## Votre tâche
Poursuivez l'interview ci-dessous sur l'album Cosmic World Mother, à la suite de sa dernière réplique.

## Texte extrait

------

Mathias : Oui, c’est un concept album. Je ne veux pas trop gâcher la surprise et laisse une part d’imagination à ce sujet, mais tout l’album est basé sur l’énergie. Comment l’énergie est éternelle, elle nous entoure à travers les éléments, tu ne peux pas perdre cette énergie, elle change simplement de forme, passant du corps à l’âme… J’explore ici ce que cela signifie pour nous, les humains et l’humanité en général.

En parlant d’énergie, ce cinquième album est musicalement très direct justement, « in your face » comme on dit, rappelant l’énergie de vos débuts entre 1995 et 2000… La durée des chansons ne dépasse guère les cinq minutes en général sur Cosmic World Mother, les côtés prog’ et électro ayant disparu. Vous vouliez revenir à un Black Metal plus direct, rapide, et brutal ?
Timo : Pour être honnête, oui. Ce fut intentionnel de revenir au son des deux premiers disques. Enfin au départ bien sûr, ce qui signifiait que le résultat serait forcément différent vingt ans après, mais cette fois, ça tend clairement vers nos deux premiers albums. Bien que l’on puisse également entendre clairement divers éléments issus de nos différentes expérimentations et évolutions au cours de toutes ces années. Cela sera peut-être totalement différent sur le disque suivant, qui sait ?

À la batterie, Kauko Kuusisalo délivre une performance incroyable derrière son kit. Les guitares sont fortes et incisives, et la voix très colérique de votre nouveau chanteur Mathias oscille entre screams Black et growls Death. Tous les instruments sonnent parfaitement sur Cosmic World Mother … Où avez-vous enregistré ce nouvel album ? Dans les célèbres studios Tico-Tico en Finlande, comme à l’époque de The Dynamic Gallery of Thoughts dans les années 90 peut-être? Ou vous avez construit depuis votre home studio ?
Timo : Il a été enregistré à plusieurs endroits différents. C’était pratique de le faire puisque nous vivons si loin les uns des autres en Finlande, et que nous ne voulions pas passer des semaines dans un endroit éloigné de chez nous ni perdre trop de temps, etc. Bien sûr, cela aurait été bien, mais pas si pratique dans ce cas. Bref, toutes les guitares ont été enregistrées au Wolfthrone Studio près de chez nous, les guitaristes. La batterie et la basse ont été enregistrées à Vantaa avec l’aide du Soundspiral Audio et de leur équipement. Les voix également. Les claviers ont été captés à la chez notre claviériste. De nos jours, ce type d’opération est assez facile à exécuter.
Mathias : J’étais là en tant que producteur lorsque l’album a été mixé et je dois dire que ce fut t un vrai casse-tête de faire fonctionner les quatre lieux différents et tout réunir et éditer, mais nous avons réussi car tout a été enregistré de manière professionnelle de bout en bout. On est vraiment content du résultat final !

------

## Données fournies
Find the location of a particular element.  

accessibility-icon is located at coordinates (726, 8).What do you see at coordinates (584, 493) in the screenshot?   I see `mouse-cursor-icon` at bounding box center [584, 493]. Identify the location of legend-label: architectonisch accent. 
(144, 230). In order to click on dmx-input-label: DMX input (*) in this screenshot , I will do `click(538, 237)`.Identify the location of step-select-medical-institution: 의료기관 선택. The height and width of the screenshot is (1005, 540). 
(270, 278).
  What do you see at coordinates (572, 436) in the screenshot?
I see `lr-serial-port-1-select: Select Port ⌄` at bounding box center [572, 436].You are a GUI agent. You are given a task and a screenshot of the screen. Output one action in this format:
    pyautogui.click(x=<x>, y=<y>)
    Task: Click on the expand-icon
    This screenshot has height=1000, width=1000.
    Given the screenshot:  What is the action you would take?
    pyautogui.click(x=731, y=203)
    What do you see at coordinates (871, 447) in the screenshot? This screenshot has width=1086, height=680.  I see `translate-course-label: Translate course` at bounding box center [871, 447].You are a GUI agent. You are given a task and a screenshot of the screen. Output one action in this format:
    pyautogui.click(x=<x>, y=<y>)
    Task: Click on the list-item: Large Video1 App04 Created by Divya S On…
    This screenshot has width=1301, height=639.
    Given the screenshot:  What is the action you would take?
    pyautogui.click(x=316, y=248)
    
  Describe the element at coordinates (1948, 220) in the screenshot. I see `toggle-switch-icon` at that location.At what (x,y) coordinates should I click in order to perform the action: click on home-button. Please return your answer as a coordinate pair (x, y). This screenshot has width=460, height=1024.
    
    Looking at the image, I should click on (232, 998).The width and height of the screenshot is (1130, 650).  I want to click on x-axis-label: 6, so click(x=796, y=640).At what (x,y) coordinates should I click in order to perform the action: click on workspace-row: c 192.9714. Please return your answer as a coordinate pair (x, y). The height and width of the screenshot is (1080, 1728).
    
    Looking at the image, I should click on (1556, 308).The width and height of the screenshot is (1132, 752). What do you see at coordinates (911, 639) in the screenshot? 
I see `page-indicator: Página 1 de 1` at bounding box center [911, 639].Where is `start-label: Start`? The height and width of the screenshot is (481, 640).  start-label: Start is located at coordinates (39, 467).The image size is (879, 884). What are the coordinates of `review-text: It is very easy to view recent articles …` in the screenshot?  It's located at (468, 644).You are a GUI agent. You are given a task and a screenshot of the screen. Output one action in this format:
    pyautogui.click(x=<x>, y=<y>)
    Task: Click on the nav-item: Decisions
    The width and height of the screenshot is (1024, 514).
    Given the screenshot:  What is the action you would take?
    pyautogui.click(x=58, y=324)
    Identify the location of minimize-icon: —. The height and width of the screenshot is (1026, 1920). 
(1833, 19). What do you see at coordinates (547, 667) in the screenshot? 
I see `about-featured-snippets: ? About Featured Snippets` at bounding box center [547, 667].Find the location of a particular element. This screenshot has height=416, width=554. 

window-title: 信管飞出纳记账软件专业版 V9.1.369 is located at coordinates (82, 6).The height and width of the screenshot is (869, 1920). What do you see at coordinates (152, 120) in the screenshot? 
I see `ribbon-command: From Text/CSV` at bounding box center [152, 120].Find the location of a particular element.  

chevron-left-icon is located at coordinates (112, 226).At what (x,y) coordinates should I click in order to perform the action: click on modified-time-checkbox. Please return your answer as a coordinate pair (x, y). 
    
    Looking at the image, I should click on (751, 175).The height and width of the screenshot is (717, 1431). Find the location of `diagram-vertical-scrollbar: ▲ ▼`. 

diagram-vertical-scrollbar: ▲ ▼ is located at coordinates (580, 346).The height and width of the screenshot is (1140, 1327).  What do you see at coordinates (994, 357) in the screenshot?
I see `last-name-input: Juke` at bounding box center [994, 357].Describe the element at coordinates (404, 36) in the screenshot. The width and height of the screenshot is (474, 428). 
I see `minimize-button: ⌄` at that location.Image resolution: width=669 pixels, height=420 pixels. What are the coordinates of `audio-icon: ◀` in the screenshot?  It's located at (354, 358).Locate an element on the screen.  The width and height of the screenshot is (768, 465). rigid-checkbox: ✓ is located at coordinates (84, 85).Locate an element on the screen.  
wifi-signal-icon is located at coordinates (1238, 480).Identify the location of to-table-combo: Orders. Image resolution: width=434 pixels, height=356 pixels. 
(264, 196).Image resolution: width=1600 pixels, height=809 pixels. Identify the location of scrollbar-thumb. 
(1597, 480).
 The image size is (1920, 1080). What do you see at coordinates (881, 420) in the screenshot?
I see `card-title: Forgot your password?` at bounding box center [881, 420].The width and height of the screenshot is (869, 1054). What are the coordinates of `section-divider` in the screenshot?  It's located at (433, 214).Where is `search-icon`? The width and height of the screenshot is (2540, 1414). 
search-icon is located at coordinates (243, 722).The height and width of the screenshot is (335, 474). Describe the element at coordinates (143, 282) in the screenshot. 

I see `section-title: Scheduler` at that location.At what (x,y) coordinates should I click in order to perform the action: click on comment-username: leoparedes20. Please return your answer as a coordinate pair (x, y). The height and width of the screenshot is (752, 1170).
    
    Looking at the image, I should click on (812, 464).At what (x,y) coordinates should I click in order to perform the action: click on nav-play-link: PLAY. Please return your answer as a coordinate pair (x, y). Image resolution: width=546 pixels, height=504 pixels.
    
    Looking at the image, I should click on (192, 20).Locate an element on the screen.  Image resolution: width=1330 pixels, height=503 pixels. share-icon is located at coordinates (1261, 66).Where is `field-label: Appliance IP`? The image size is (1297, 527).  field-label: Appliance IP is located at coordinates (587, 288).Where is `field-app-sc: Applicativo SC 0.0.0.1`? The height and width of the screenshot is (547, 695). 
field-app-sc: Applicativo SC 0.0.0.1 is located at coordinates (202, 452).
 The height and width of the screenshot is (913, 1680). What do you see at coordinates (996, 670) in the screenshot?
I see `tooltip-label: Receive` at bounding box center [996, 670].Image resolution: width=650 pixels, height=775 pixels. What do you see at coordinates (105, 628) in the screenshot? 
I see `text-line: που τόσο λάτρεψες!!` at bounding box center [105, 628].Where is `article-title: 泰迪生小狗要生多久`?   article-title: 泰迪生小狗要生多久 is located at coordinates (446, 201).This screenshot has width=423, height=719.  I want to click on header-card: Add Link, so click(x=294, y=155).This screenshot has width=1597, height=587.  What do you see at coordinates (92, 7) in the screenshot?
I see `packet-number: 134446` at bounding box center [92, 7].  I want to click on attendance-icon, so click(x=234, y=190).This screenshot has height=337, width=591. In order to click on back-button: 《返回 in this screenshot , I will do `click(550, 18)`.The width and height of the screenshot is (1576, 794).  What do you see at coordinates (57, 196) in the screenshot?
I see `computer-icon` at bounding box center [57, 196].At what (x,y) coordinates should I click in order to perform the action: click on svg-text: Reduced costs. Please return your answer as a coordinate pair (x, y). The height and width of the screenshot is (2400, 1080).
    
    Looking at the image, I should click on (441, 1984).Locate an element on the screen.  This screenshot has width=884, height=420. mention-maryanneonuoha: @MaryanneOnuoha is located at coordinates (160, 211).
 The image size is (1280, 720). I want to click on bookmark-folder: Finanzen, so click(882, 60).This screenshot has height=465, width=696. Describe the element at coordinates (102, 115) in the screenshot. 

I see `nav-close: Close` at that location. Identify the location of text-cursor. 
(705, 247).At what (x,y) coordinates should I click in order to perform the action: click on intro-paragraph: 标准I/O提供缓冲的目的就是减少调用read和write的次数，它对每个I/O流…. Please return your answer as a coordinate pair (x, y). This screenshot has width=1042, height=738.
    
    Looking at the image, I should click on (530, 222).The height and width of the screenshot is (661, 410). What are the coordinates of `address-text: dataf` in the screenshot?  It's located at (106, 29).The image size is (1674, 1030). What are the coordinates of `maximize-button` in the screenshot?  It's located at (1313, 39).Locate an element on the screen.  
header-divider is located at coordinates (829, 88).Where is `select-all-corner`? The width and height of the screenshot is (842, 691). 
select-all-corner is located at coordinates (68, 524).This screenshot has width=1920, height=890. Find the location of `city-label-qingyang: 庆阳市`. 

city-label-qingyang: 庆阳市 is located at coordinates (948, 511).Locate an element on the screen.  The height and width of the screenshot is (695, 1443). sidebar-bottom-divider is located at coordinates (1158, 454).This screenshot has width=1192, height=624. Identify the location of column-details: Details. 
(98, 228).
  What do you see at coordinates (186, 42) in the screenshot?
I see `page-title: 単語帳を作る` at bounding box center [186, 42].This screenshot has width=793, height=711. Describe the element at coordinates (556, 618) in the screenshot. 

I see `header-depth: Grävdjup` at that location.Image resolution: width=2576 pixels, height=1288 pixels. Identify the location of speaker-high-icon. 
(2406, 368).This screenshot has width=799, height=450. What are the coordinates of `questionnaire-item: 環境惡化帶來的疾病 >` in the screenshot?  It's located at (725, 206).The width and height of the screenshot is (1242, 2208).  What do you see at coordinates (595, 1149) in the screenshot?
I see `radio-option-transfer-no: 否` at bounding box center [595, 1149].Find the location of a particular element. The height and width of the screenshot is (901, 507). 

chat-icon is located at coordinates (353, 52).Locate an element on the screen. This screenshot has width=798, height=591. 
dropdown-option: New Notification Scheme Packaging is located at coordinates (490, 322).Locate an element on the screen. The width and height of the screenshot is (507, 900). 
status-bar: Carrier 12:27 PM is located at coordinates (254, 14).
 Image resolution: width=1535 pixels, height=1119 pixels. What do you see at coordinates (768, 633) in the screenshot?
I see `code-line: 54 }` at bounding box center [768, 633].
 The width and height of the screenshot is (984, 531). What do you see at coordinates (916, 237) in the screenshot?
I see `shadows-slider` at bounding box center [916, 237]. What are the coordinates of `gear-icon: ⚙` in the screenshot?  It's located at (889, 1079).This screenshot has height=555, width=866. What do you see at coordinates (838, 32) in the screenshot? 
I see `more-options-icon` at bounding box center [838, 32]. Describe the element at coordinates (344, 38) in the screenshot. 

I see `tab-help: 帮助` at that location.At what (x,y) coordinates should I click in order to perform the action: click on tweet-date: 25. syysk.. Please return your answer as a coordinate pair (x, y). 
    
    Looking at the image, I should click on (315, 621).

------

## Zone de réponse
Parlons des claviers maintenant, principaux atouts d’…And Oceans depuis le départ. J’ai l’impression que vous les utilisez maintenant avec plus de parcimonie les parties sont plus subtiles, par exemple sur la chanson-titre « Cosmic World Mother », au début, pendant et à la fin. Avez-vous changé peut-être votre opinion sur la manière d’utiliser et jouer vos parties de claviers dans votre musique en atténuant ce côté progressif et symphonique même si on reconnaît immédiatement le son d’…And Oceans sur Cosmic World Mother en 2020 et ça reste votre style ?
Timo : À mon avis, nous les utilisons plus ou moins de la même manière qu’auparavant. Ils ne sont tout simplement pas si élevés et présents dans le mélange. Bien sûr, tu ne vas pas entendre ce truc expérimental comme sur nos derniers albums. Peut-être une note ici ou là ; quelques traces, voilà tout.
Mathias : C’était un choix d’être plus concis et de les diluer en fait avec les guitares. Sur les albums Dynamic Gallery Of Thoughts et The Symmetry (…), les guitares sont très loin en arrière-plan, on les entend à peine si tu te souviens bien dans le mixage. On voulait que les guitares jouent un rôle un peu plus important dans ce mix.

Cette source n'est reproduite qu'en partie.